Replacing fossil fuels with hydrogen would eliminate the combustion emissions. Compared to current battery electric vehicles, hydrogen fuel cell electric vehicles have longer driving range and can be refueled in less time. A hydrogen economy would require new infrastructure to handle storage and distribution, and an abundance of electricity generated from renewable sources. But in many countries, ambitions are high.

The hydrogen economy refers to a vision of the future where the energy system of today – the hydrocarbon economy, based on oil and other fossil fuels – has been replaced by a system where hydrogen is the primary energy carrier.

Toyota Mirai. Fuel cell vehicles can be refueled quickly and have a long driving range, compared to current battery electric vehicles.

Compressed energy in the tank

The high energy density of fossil fuels make them well suited for transports. The drawback is that the combustion releasing the energy also gives rise to inevitable emissions. Hydrogen, once compressed, is also energy dense, and the energy can be converted to electricity by the chemical reactions in a fuel cell with an oxidizing agent. The only emissions are water and heat. This means that hydrogen can be a zero-pollutant fuel – though emissions may still be caused by the generation of electricity needed to produce the hydrogen in the first place.

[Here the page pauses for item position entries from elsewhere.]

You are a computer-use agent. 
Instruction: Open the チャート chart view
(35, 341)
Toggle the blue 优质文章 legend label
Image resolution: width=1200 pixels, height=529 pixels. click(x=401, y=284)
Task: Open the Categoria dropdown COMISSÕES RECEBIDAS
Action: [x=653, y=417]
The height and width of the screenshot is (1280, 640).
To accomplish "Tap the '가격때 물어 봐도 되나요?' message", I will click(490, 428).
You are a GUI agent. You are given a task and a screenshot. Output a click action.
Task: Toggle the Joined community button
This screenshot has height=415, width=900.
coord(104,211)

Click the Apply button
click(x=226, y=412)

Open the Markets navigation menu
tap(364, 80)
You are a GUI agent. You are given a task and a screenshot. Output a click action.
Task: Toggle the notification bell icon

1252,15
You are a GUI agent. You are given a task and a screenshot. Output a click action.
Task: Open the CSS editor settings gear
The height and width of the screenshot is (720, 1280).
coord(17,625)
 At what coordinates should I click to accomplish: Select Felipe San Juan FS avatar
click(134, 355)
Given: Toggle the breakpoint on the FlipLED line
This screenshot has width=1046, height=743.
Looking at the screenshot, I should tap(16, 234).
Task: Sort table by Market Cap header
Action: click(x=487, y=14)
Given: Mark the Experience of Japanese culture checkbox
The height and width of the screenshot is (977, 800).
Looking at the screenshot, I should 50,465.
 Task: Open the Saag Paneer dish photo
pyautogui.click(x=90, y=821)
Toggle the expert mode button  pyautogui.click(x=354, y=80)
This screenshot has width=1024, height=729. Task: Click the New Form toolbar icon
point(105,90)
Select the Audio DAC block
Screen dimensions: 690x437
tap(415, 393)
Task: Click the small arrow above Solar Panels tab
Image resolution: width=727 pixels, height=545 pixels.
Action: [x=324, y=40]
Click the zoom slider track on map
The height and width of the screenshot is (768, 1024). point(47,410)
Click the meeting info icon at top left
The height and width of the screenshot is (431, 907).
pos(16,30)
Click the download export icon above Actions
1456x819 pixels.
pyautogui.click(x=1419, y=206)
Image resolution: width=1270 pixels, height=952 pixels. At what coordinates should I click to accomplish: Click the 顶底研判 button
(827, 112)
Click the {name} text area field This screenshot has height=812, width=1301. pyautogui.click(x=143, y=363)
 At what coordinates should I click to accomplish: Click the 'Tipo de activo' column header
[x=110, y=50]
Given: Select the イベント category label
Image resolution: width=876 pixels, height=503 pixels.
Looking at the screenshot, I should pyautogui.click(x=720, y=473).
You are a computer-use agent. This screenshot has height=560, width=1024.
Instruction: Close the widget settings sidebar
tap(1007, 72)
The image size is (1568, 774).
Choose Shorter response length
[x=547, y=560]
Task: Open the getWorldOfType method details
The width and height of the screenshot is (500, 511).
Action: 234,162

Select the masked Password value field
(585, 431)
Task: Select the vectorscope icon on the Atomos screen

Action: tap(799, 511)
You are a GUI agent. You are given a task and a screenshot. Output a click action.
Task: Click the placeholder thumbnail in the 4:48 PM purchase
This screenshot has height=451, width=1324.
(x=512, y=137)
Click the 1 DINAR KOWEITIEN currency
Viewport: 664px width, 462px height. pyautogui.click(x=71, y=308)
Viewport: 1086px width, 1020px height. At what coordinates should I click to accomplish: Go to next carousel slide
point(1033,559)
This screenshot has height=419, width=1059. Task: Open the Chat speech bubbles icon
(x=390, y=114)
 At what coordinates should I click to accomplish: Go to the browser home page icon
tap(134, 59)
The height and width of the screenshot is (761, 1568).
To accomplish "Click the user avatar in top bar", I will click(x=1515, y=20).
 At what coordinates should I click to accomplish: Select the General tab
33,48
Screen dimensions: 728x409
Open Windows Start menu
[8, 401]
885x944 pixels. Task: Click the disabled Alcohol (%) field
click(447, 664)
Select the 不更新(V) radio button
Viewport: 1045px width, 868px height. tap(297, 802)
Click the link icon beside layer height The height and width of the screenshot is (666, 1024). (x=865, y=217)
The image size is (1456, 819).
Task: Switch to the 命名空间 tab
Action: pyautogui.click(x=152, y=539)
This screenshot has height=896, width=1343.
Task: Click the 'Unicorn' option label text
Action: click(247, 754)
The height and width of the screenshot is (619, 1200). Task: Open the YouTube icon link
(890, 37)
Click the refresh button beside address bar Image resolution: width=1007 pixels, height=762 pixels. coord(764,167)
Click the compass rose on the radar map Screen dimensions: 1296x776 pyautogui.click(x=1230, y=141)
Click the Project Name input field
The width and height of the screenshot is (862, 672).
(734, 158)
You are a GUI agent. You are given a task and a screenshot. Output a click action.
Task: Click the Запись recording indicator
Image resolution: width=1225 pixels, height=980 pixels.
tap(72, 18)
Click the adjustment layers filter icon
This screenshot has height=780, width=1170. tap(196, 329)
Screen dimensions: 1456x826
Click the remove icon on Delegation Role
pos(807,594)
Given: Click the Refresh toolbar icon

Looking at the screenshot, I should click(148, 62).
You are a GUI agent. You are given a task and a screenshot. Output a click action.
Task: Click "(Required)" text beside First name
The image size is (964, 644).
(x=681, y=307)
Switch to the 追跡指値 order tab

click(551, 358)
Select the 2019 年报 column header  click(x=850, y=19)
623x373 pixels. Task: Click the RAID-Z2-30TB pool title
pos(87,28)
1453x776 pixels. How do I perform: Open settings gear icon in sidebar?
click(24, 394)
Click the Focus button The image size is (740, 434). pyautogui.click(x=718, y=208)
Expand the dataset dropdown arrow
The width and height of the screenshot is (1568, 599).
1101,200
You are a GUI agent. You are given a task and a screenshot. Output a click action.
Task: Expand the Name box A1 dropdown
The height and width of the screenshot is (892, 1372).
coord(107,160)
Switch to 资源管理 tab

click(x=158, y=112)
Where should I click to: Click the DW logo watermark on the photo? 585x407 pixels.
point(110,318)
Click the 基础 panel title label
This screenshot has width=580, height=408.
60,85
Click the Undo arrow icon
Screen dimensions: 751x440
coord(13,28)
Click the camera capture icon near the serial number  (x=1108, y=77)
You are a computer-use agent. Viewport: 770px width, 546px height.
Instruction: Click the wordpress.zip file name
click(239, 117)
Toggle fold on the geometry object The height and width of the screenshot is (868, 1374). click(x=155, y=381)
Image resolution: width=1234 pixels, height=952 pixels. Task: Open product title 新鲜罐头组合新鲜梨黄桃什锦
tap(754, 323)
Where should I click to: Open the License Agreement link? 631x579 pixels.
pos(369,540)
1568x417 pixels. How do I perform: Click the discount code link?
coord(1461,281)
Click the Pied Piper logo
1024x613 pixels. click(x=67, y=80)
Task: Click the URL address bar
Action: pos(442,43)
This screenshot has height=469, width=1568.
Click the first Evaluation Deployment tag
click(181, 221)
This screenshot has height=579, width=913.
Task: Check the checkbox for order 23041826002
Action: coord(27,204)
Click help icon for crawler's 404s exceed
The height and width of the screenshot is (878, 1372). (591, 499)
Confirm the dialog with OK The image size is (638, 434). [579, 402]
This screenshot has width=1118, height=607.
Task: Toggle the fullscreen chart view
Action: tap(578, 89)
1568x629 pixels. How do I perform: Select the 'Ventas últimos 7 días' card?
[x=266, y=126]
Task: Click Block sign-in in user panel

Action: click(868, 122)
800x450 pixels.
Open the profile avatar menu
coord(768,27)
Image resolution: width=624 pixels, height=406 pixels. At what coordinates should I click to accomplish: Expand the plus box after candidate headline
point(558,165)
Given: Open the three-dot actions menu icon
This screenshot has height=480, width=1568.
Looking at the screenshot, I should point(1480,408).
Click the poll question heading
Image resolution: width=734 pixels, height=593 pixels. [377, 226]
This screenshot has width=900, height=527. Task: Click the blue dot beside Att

Producing hydrogen is not difficult. Using electricity, water can be split into hydrogen and oxygen through electrolysis. The amount of energy required makes the process fairly expensive, but electrolysis cells are reliable, without moving parts, and the production can be either centralized or distributed. Using hydrogen as an energy storage can also be a way to make use of otherwise discarded surplus electricity (similar to the concept of grid energy storage). The hydrogen can be distributed either by pipeline or stored in tanks. The storage is one of the main challenges of the hydrogen economy, since it has to be either compressed or cooled to liquid state.

A fuel cell vehicle is an electric vehicle, but with a hydrogen fuel cell instead of a battery. Battery electric vehicles have better efficiency, and the energy conversions involving hydrogen might appear like a detour. Nevertheless, hydrogen is more flexible in other ways, and might still be an option depending on the models of production and distribution.

Developing a hydrogen economy of scale

Hydrogen fuel cell vehicles are already on the market, and there are a couple of hydrogen fueling stations available in Sweden. Fuel cell vehicles compare favourably with current battery vehicles in range and refueling time. Newly launched Toyota Mirai, for instance, can be fully fueled in 3-4 minutes and has a driving range exceeding 500 km.

In principle, a hydrogen economy could be based on electrolysis and fuel cells, but the chemical reactions require rare and precious metals such as platinum to be used as catalysts.

Alternative production methods are inspired by nature. Some cyanobacteria fix nitrogen from the air, releasing hydrogen in the process. Harvesting hydrogen from microorganisms might be a way to scale up production in the future. Another option is to recreate their enzymes – proteins which enable the chemical reactions, and contain abundant materials like carbon, iron and nickel instead of precious metals – and insert these in a synthetic setting. World-leading research in this field is carried out for instance at the Ångström Laboratory in Uppsala.

The global engineering group Sandvik believes fuel cells for the vehicle industry will be an important opportunity. Aiming to set a new standard for the industry, Sandvik has developed a unique process to mass-produce pre-coated strip steel – a key fuel cell component.

Gas company AGA is also investing. Hydrogen for industrial use has been produced by wind-powered electrolysis for some time, and operations are now being widened to produce vehicle hydrogen. A hydrogen fueling station is being set up at Arlanda airport. According to AGA, small-scale electrolysers deployed at existing gas stations is a likely development in the future.

Several of the major car manufacturers are currently developing fuel cell models, and countries like Germany and Japan are building infrastructure, actively pursuing a transition to the hydrogen economy. The Japanese vision includes a hydrogen fuel cell in every home by 2040, and a piped distribution system to fuel them. Germany is looking at storing hydrogen in underground caverns.

To conclude, hydrogen is an energy carrier with many interesting properties, able to compete with both fossil fuels and batteries. The electrolysers, hydrogen stations and pipelines making up the hydrogen economy infrastructure are massive investments, but many believe economies of scale would make them profitable.

It is still an open question whether the cars of a fossil free future will draw their energy from batteries or fuel cells. Perhaps both alternatives will find their respective fields of application? Regardless of the outcome, it seems that the hydrogen economy, long envisioned in theory, is about to be created at least in prototype.

The article was published in November 2015.